Task goal: Once the pictures are set aside, retype the remaining entries exactly.

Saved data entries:

--------------------------------

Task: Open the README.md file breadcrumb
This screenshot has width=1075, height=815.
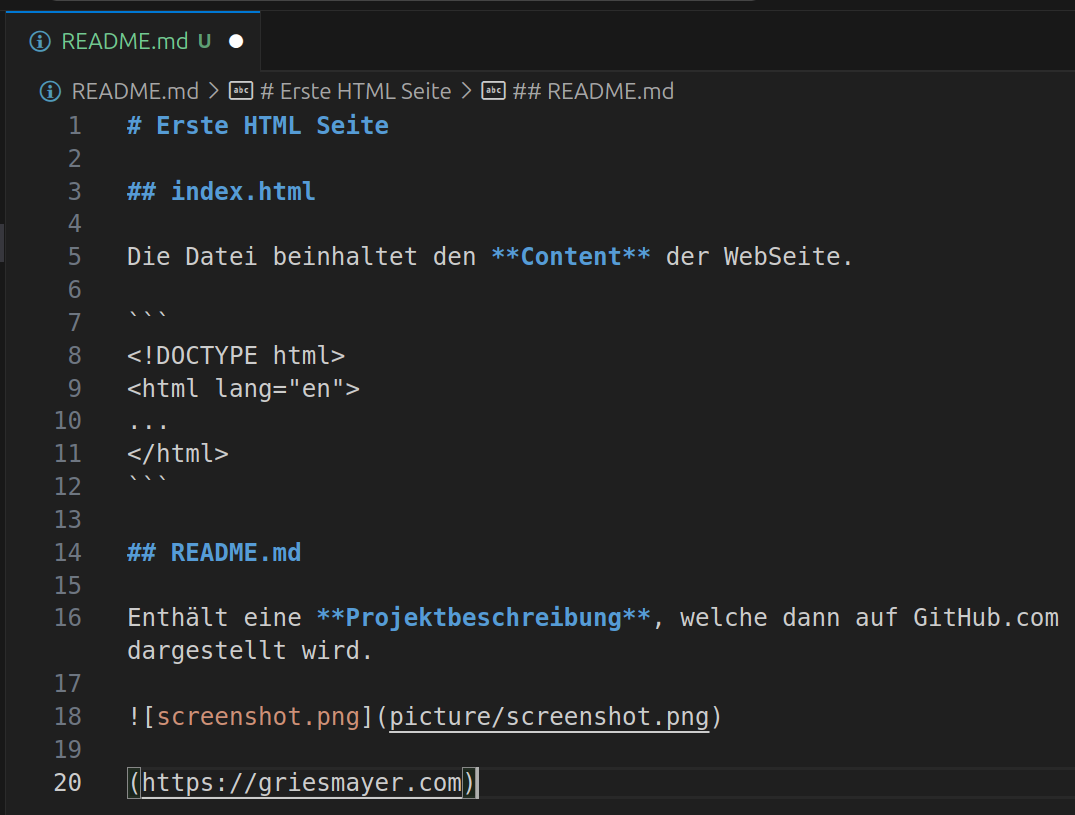Action: click(135, 91)
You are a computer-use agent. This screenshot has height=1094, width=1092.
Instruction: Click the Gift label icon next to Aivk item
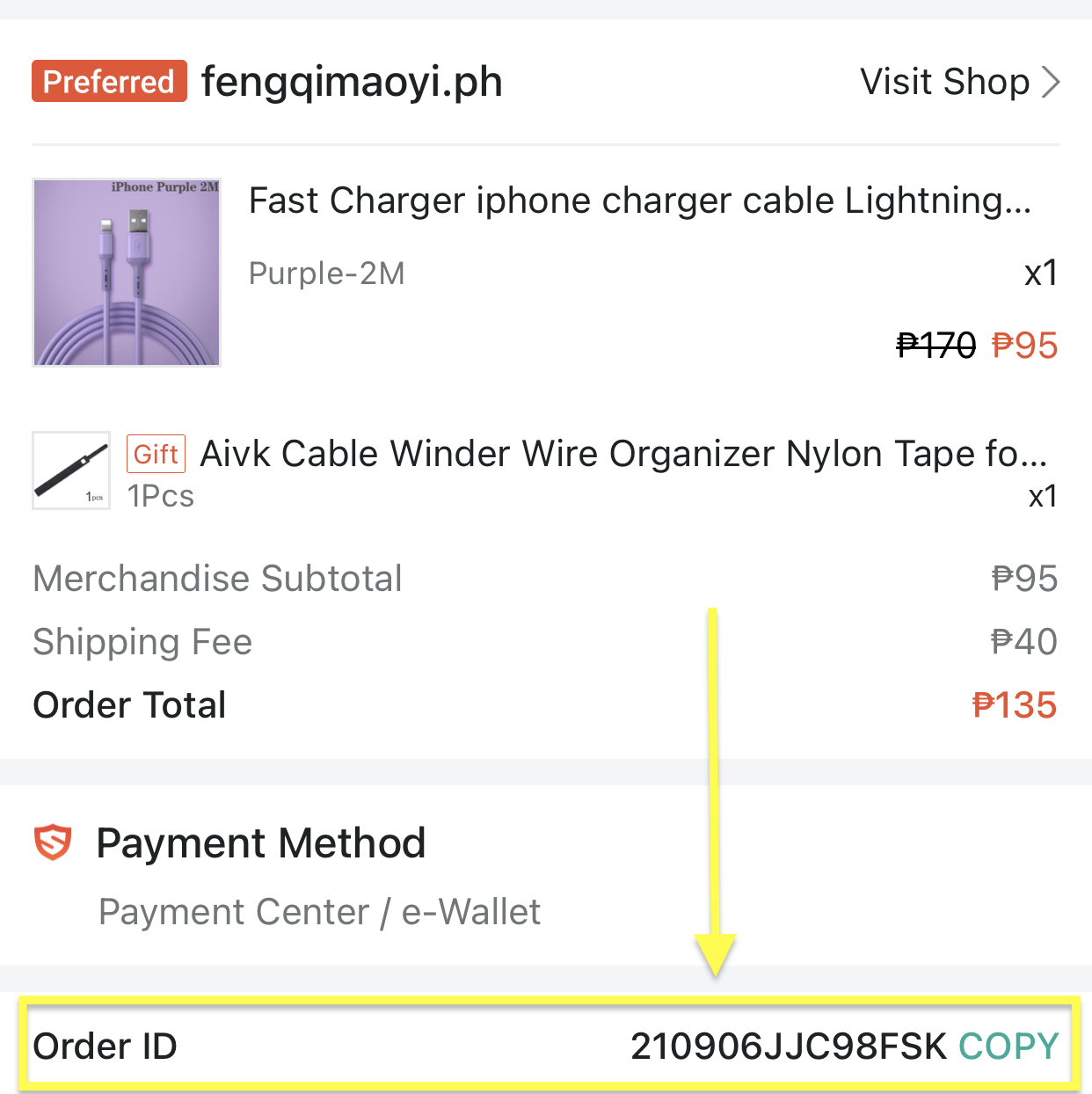[156, 454]
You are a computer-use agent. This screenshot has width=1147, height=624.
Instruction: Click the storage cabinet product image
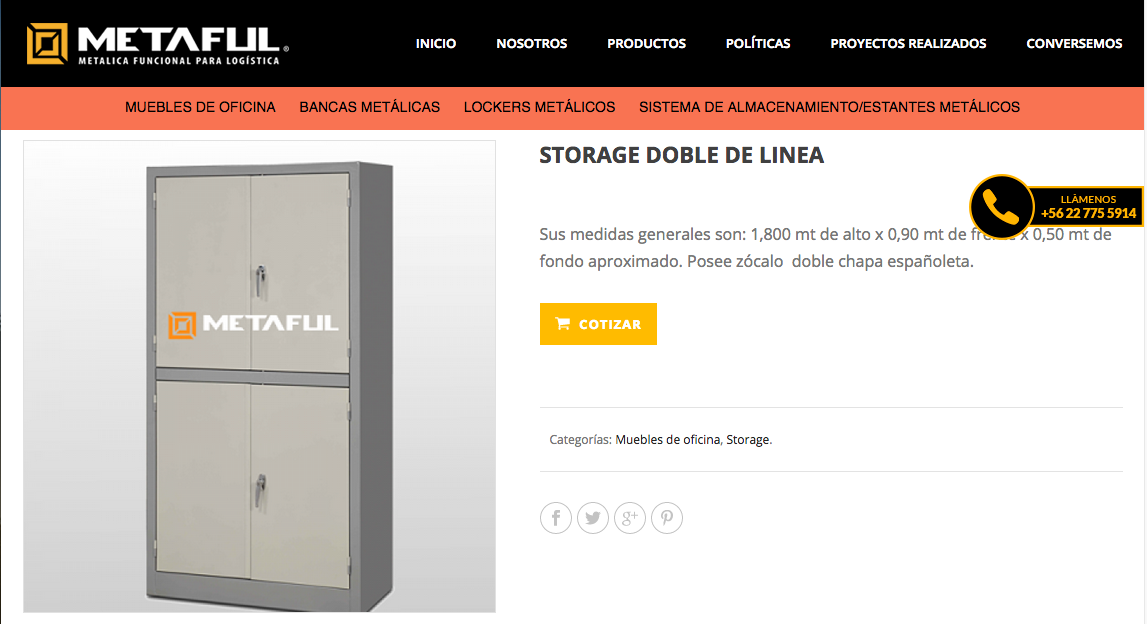pyautogui.click(x=260, y=376)
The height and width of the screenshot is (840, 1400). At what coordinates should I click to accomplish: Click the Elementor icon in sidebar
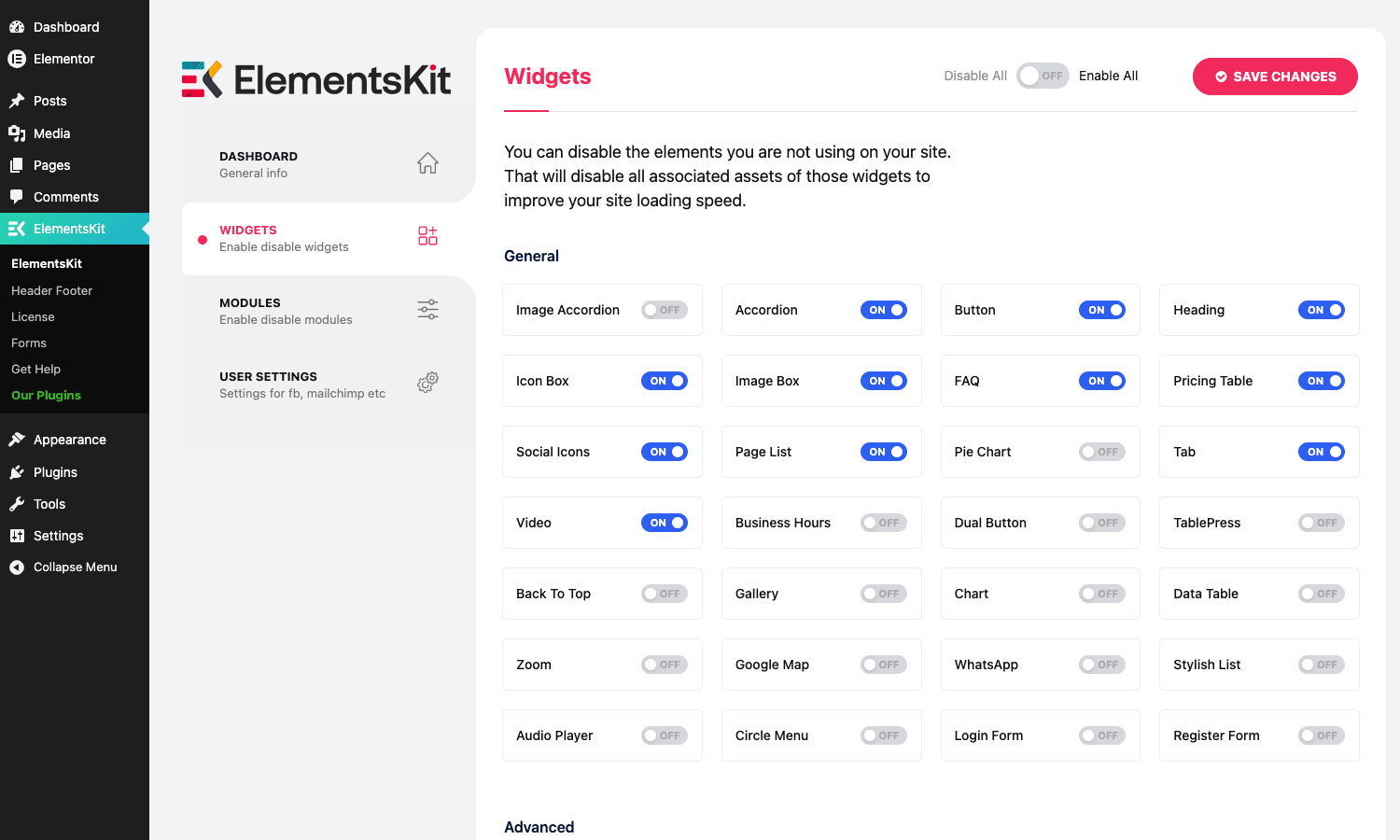[17, 59]
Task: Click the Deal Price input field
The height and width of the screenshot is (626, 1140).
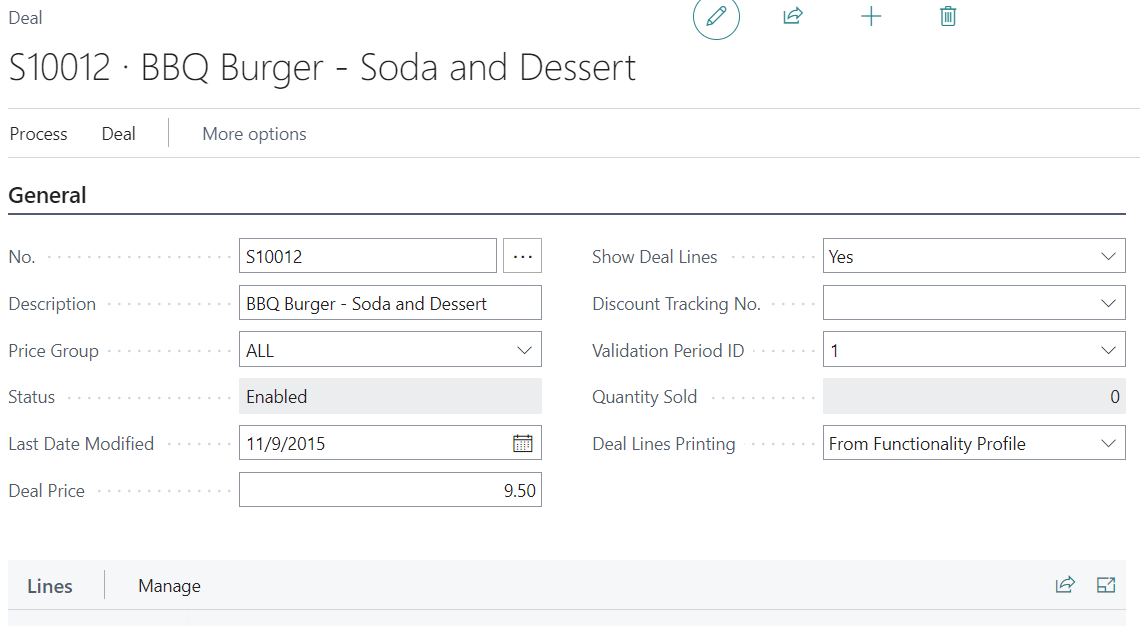Action: [x=390, y=490]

--------------------------------

Result for this task:
Task: Open the README.md file breadcrumb
This screenshot has width=1075, height=815.
Action: click(135, 91)
You are a computer-use agent. This screenshot has height=1094, width=1092.
Instruction: Click the Gift label icon next to Aivk item
[156, 454]
You are a computer-use agent. This screenshot has width=1147, height=624.
Instruction: Click the storage cabinet product image
pyautogui.click(x=260, y=376)
The height and width of the screenshot is (840, 1400). At what coordinates should I click to accomplish: Click the Elementor icon in sidebar
[17, 59]
Task: Click the Deal Price input field
The height and width of the screenshot is (626, 1140).
Action: [x=390, y=490]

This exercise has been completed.